Taking each of this models in turn, we can now interpret the estimated regression coefficients
Different lines
We are fitting the model \(E(\mbox{Weight}_{ij}) = \alpha_i+\beta_i \mbox{Height}_{ij}\) for \(i=1,2\) and we want estimates of parameters \(\begin{aligned} \boldsymbol{\beta} &=&\left( \begin{array}{c} \alpha_1 \\ \beta_1\\ \alpha_2\\ \beta_2 \end{array} \right)\end{aligned}\). In order to fit this model with an interaction between height and gender, we use the syntax `*’ with
\[\texttt{lm(Weight} \sim \texttt{Height*Gender, data=htwtgen)}.\]
##
## Call:
## lm(formula = Weight ~ Height * Gender, data = htwtgen)
##
## Residuals:
## Min 1Q Median 3Q Max
## -44.194 -6.796 -0.118 6.814 35.813
##
## Coefficients:
## Estimate Std. Error t value Pr(>|t|)
## (Intercept) -246.01327 3.34973 -73.443 < 2e-16 ***
## Height 5.99405 0.05253 114.103 < 2e-16 ***
## GenderMale 21.51443 4.78534 4.496 7.01e-06 ***
## Height:GenderMale -0.03227 0.07216 -0.447 0.655
## ---
## Signif. codes: 0 '***' 0.001 '**' 0.01 '*' 0.05 '.' 0.1 ' ' 1
##
## Residual standard error: 10.01 on 9996 degrees of freedom
## Multiple R-squared: 0.9028, Adjusted R-squared: 0.9027
## F-statistic: 3.093e+04 on 3 and 9996 DF, p-value: < 2.2e-16
The variable Gender is binary and so we need to identify the baseline category used. From the R output, we can see Gender is labelled with Male. This indicates that we compared Male to Female, with Female the baseline category. From this fitted model, we may infer
\[\begin{eqnarray*} E(\mbox{Weight}|\mbox{Male}, \mbox{Height}=x)&=&-246.01327 + 5.99405x + 21.51443 - 0.03227x\\ &=&-224.4988 + 5.96178x\\ \\ E(\mbox{Weight}|\mbox{Female}, \mbox{Height}=x) &=& -246.01327 + 5.99405x\\ \end{eqnarray*}\]

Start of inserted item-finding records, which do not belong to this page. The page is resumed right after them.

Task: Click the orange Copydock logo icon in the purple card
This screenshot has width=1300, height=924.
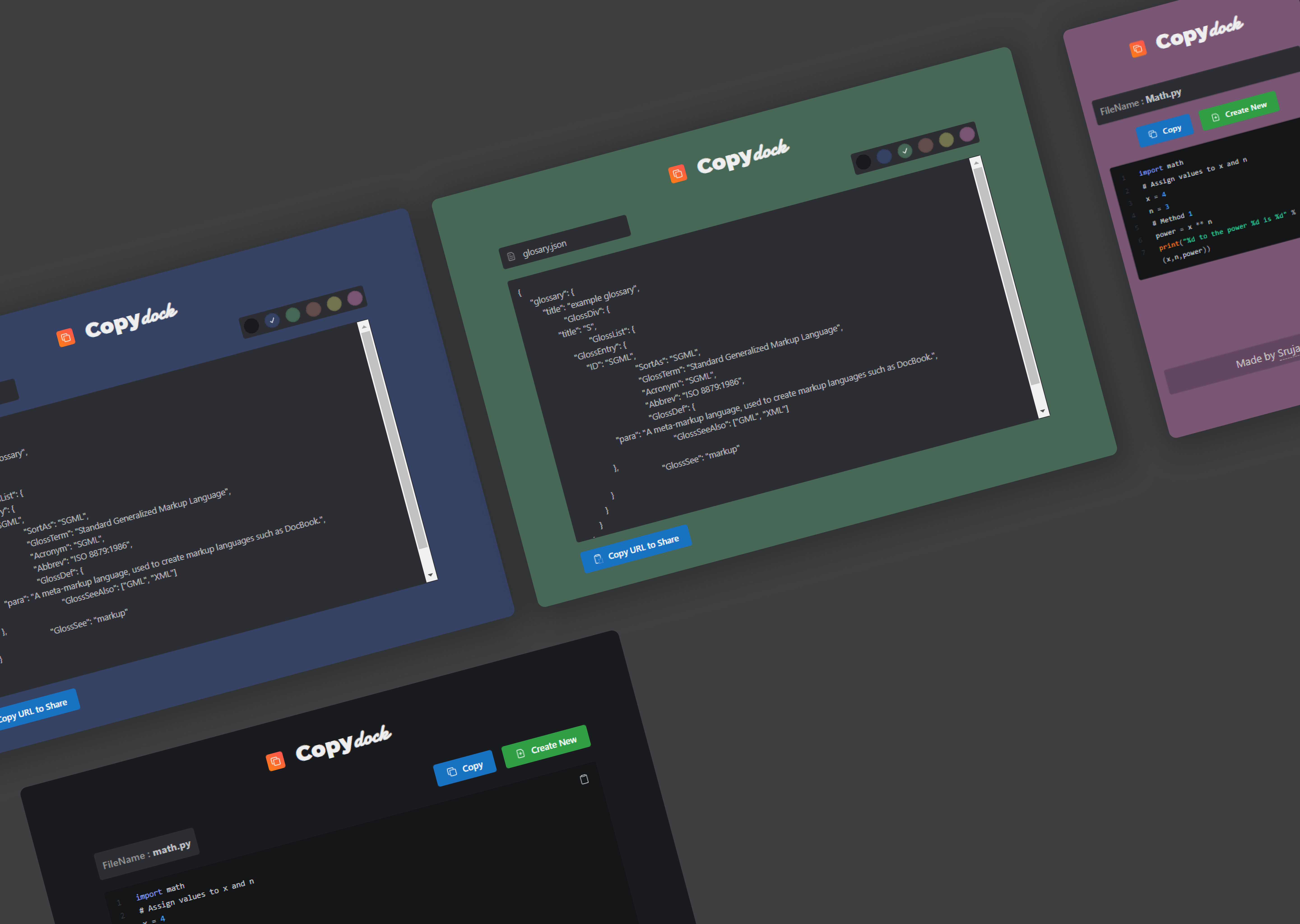Action: tap(1137, 49)
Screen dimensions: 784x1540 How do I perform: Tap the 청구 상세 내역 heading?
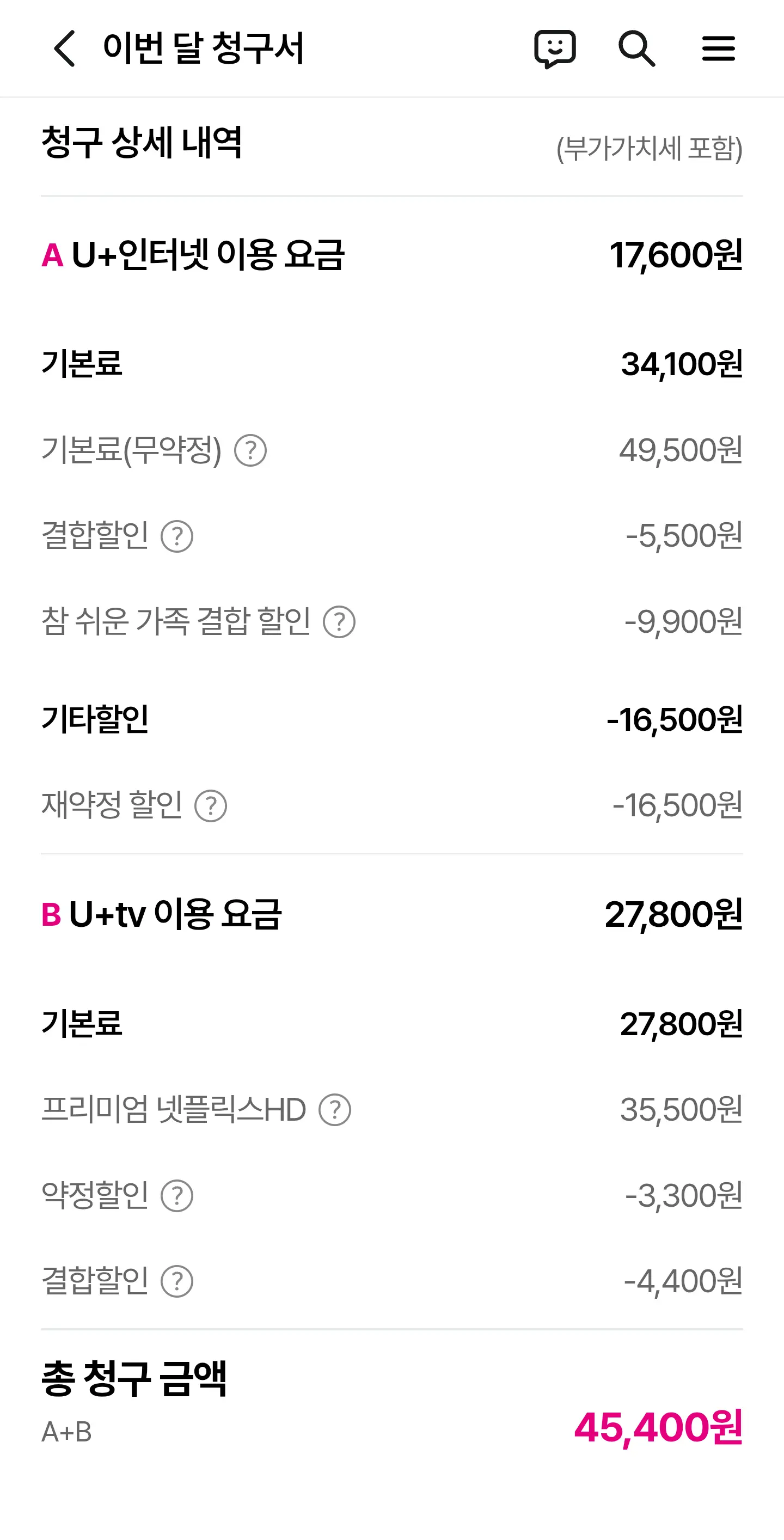142,143
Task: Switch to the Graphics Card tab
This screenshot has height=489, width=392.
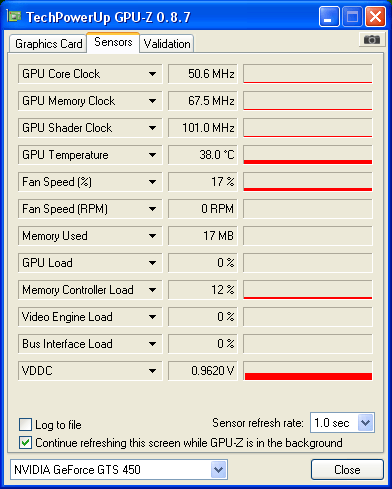Action: click(x=48, y=44)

For now, notice that the two regression lines have different slopes and intercept terms.
Parallel lines
We are fitting the model \(E(\mbox{Weight}_{ij}) = \alpha_i+\beta \mbox{Height}_{ij}\) for \(i=1,2\) and we want estimates of parameters \(\begin{aligned} \boldsymbol{\beta} &=&\left( \begin{array}{c} \alpha_1 \\ \alpha_2\\ \beta \end{array} \right)\end{aligned}\). In order to fit this model with height and gender, we use the syntax `+’ with
\[\texttt{lm(Weight} \sim \texttt{Height*Gender, data=htwtgen)}.\]
##
## Call:
## lm(formula = Weight ~ Height + Gender, data = htwtgen)
##
## Residuals:
## Min 1Q Median 3Q Max
## -44.167 -6.786 -0.118 6.800 35.850
##
## Coefficients:
## Estimate Std. Error t value Pr(>|t|)
## (Intercept) -244.92350 2.29862 -106.55 <2e-16 ***
## Height 5.97694 0.03601 165.97 <2e-16 ***
## GenderMale 19.37771 0.27710 69.93 <2e-16 ***
## ---
## Signif. codes: 0 '***' 0.001 '**' 0.01 '*' 0.05 '.' 0.1 ' ' 1
##
## Residual standard error: 10.01 on 9997 degrees of freedom
## Multiple R-squared: 0.9027, Adjusted R-squared: 0.9027
## F-statistic: 4.64e+04 on 2 and 9997 DF, p-value: < 2.2e-16
\[\begin{eqnarray*} E(\mbox{Weight}|\mbox{Male}, \mbox{Height}=x)&=&-244.92335 + 5.97694x + 19.37771\\ &=&-225.5456 + 5.97694x\\ \\ E(\mbox{Weight}|\mbox{Female}, \mbox{Height}=x) &=& -244.9235 + 5.97694x \end{eqnarray*}\]
For now, notice that the two regression lines have the same slope and different intercept terms.
Single line
We are fitting the model \(E(\mbox{Weight}_{ij}) = \alpha+\beta \mbox{Height}_{ij}\) for \(i=1,2\) and we want estimates of parameters \(\begin{aligned} \boldsymbol{\beta} &=&\left( \begin{array}{c} \alpha \\ \beta \end{array} \right)\end{aligned}\). In order to fit this simple linear regression model with height, we use
\[\texttt{lm(Weight} \sim \texttt{Height, data=htwtgen)}.\]
##
## Call:
## lm(formula = Weight ~ Height, data = htwtgen)
##
## Residuals:
## Min 1Q Median 3Q Max
## -51.934 -8.236 -0.119 8.260 46.844
##
## Coefficients:
## Estimate Std. Error t value Pr(>|t|)
## (Intercept) -350.73719 2.11149 -166.1 <2e-16 ***
## Height 7.71729 0.03176 243.0 <2e-16 ***
## ---
## Signif. codes: 0 '***' 0.001 '**' 0.01 '*' 0.05 '.' 0.1 ' ' 1
##
## Residual standard error: 12.22 on 9998 degrees of freedom
## Multiple R-squared: 0.8552, Adjusted R-squared: 0.8552
## F-statistic: 5.904e+04 on 1 and 9998 DF, p-value: < 2.2e-16
\[\begin{eqnarray*} E(\mbox{Weight}|\mbox{Male}, \mbox{Height}=x)&=&-350.73719 + 7.71729x \\ \\ E(\mbox{Weight}|\mbox{Female}, \mbox{Height}=x) &=& -350.73719 + 7.71729x \end{eqnarray*}\]
Here the relationship between Weight and Height does not depend on Gender.